Your instructions -> State how many lines in the listing below contain the string "height", with case counting, and give only that number.

Data records ->
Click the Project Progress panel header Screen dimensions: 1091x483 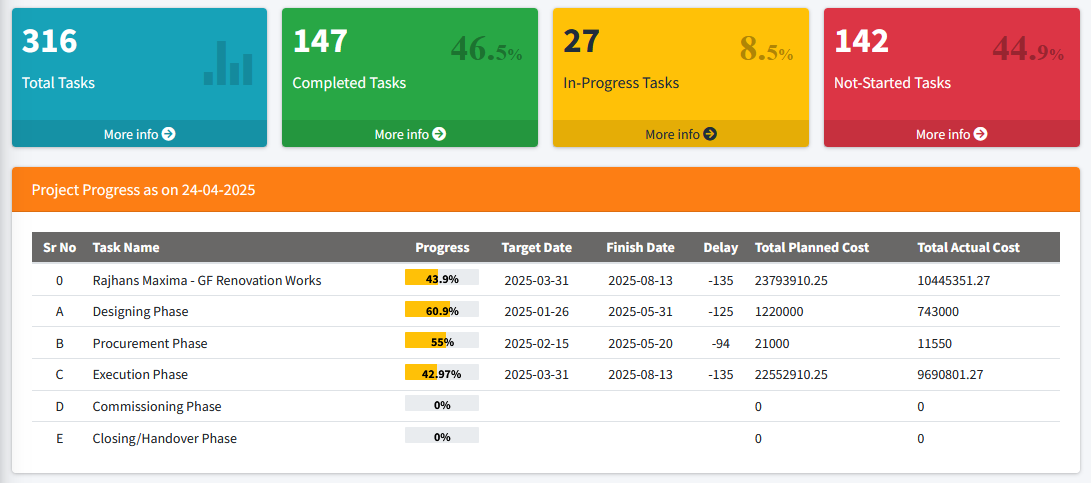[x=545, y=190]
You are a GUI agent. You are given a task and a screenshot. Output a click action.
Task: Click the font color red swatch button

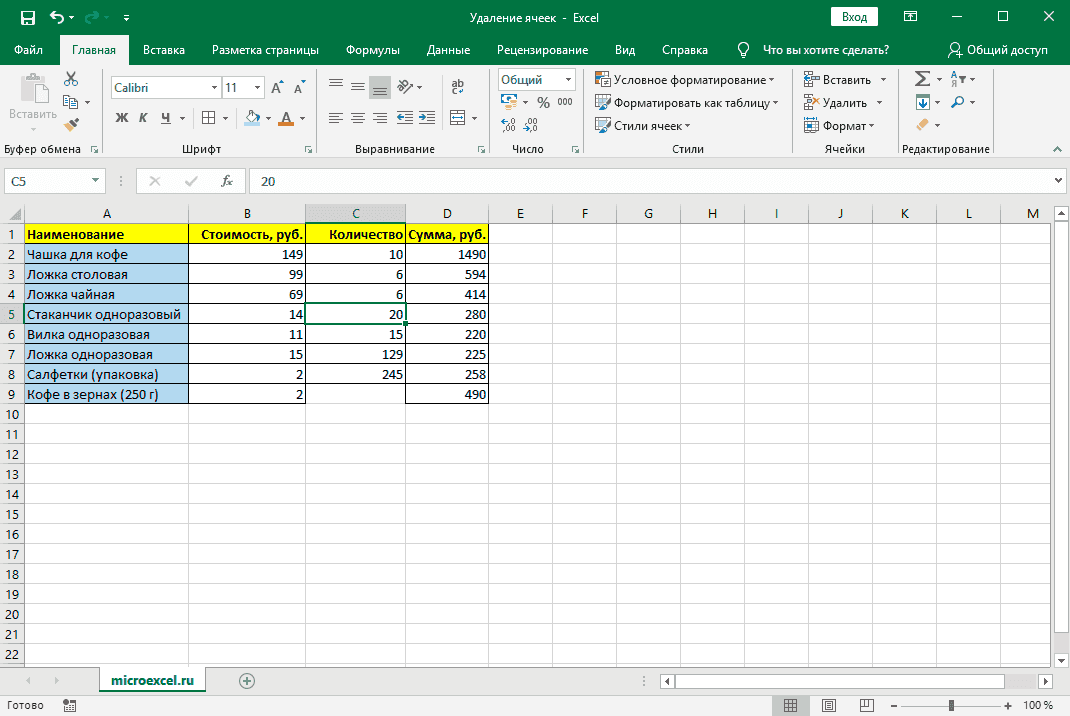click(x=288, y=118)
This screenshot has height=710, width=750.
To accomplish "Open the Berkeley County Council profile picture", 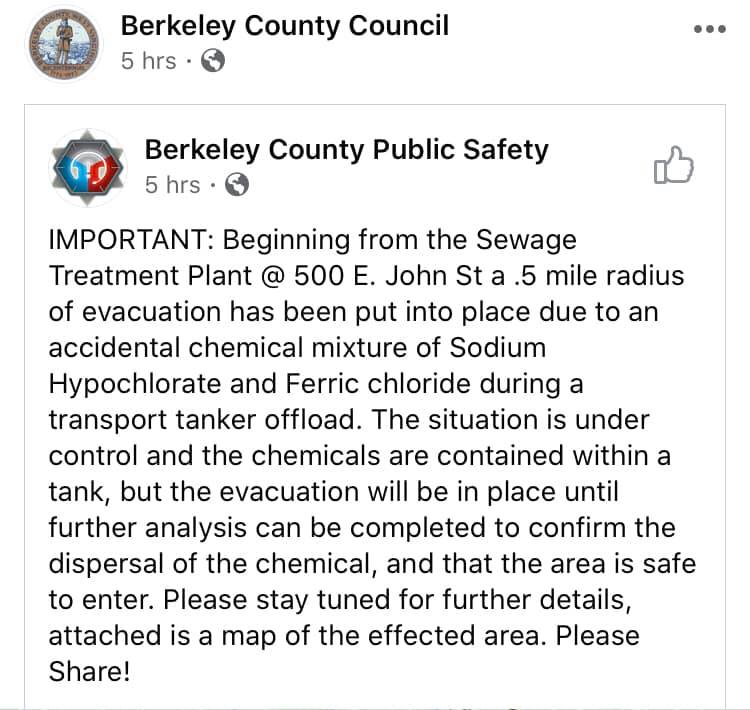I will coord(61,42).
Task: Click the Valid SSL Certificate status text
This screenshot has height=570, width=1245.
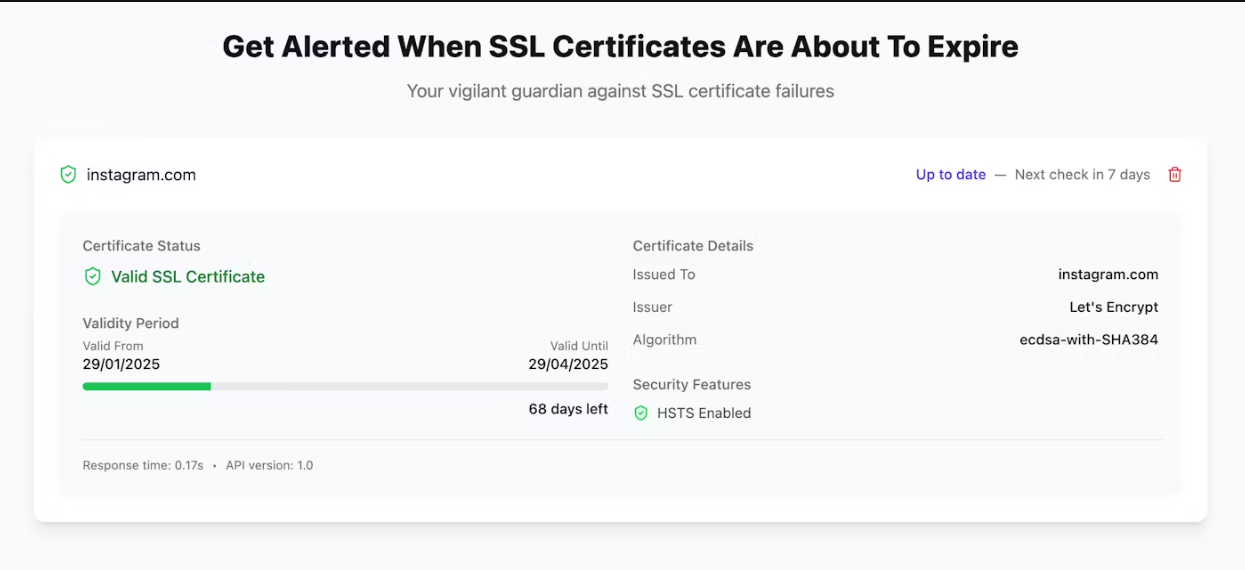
* * *
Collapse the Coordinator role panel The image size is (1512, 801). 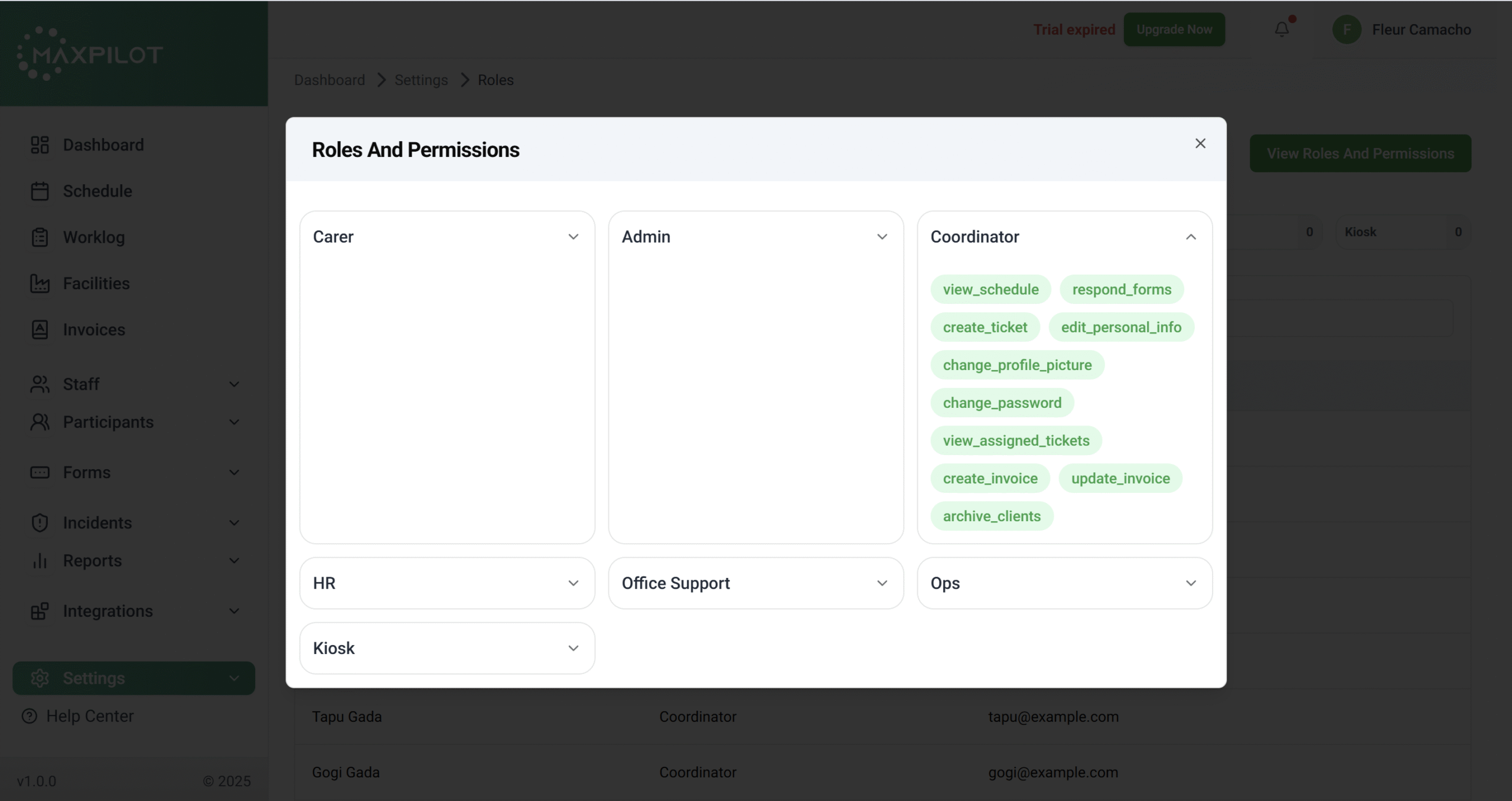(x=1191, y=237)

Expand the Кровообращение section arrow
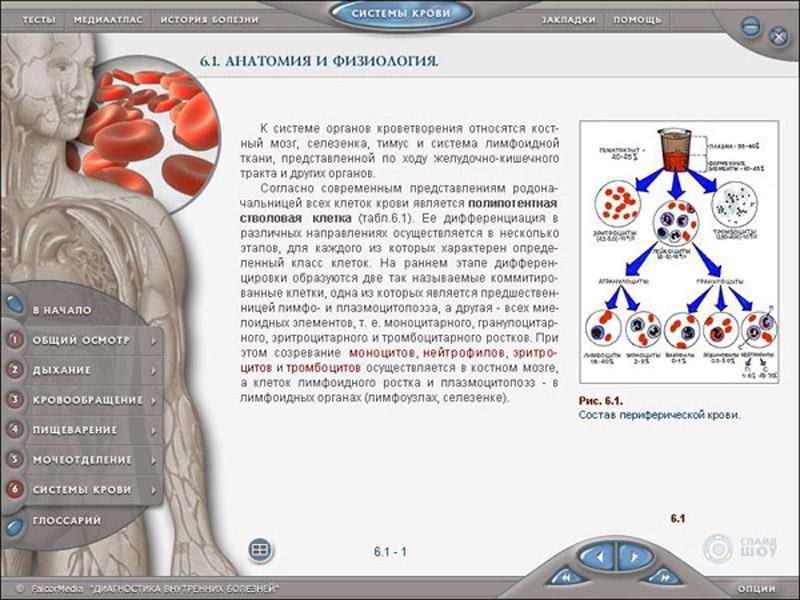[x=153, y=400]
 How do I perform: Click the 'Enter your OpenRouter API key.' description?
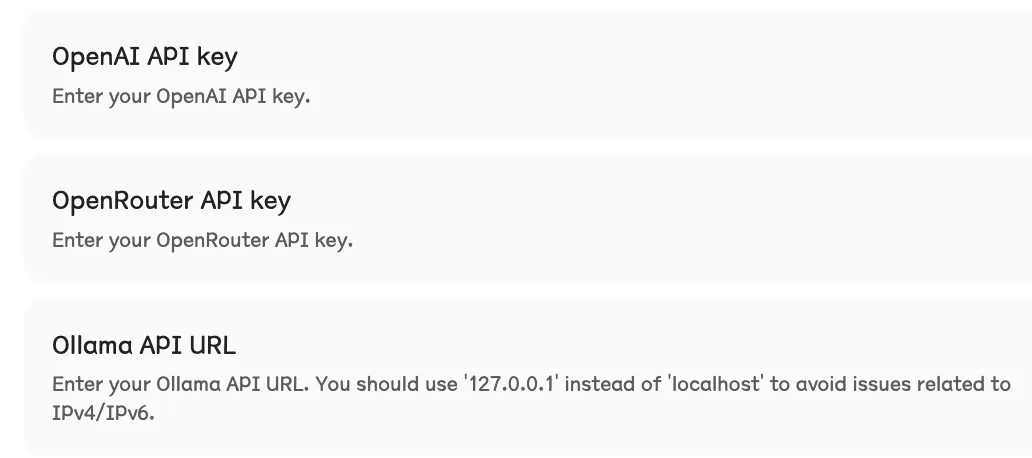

Answer to the problem -> 2